┌────────

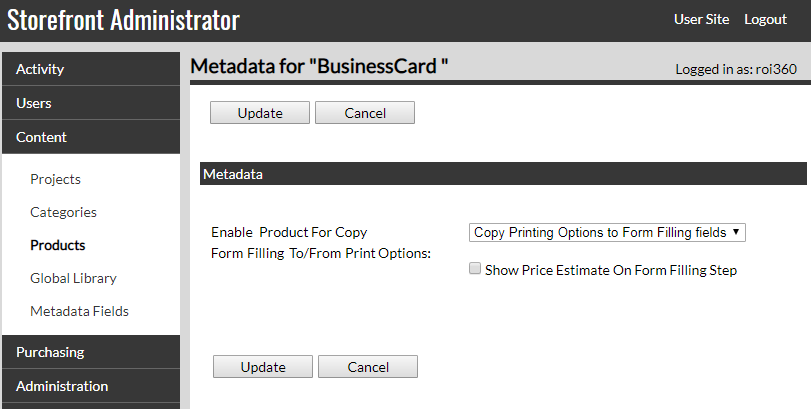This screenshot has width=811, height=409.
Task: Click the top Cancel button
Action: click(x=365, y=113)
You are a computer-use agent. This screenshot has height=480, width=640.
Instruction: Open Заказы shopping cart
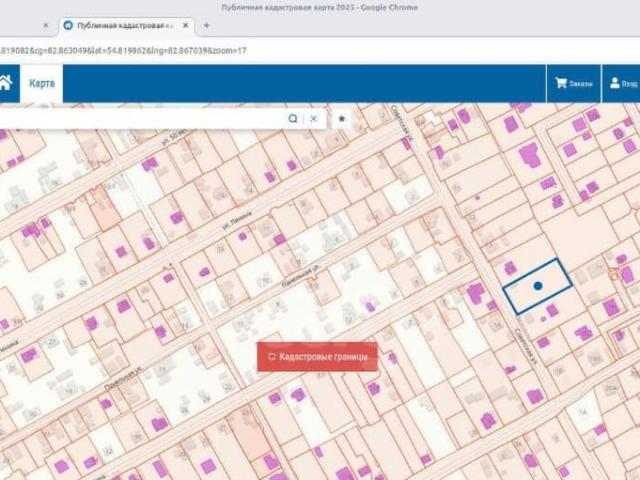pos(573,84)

└────────
┌────────

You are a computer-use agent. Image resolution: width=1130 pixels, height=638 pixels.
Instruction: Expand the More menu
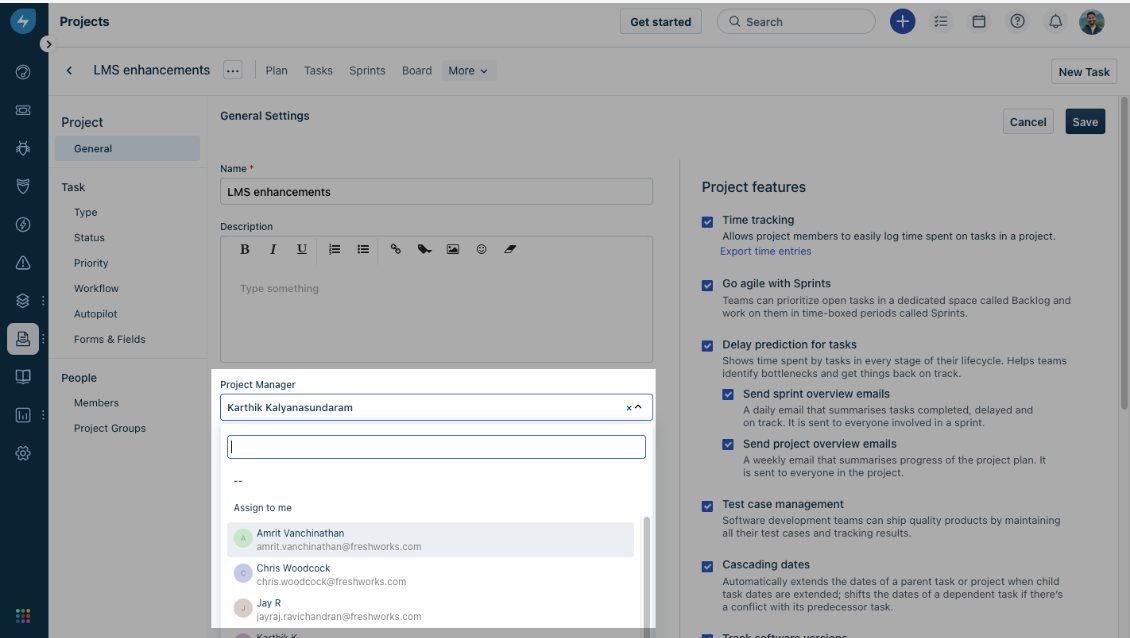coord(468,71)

└────────
┌────────

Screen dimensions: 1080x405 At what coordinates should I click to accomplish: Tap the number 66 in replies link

└────────

▶ [ABOUT THIS TASK]: Among the lines above, find those that contain the word "agent" and copy them.

▶ [EXERCISE RESULT]:
You are a computer-use agent. This screenshot has height=480, width=640.
You are a computer-use agent. Image resolution: width=1130 pixels, height=638 pixels.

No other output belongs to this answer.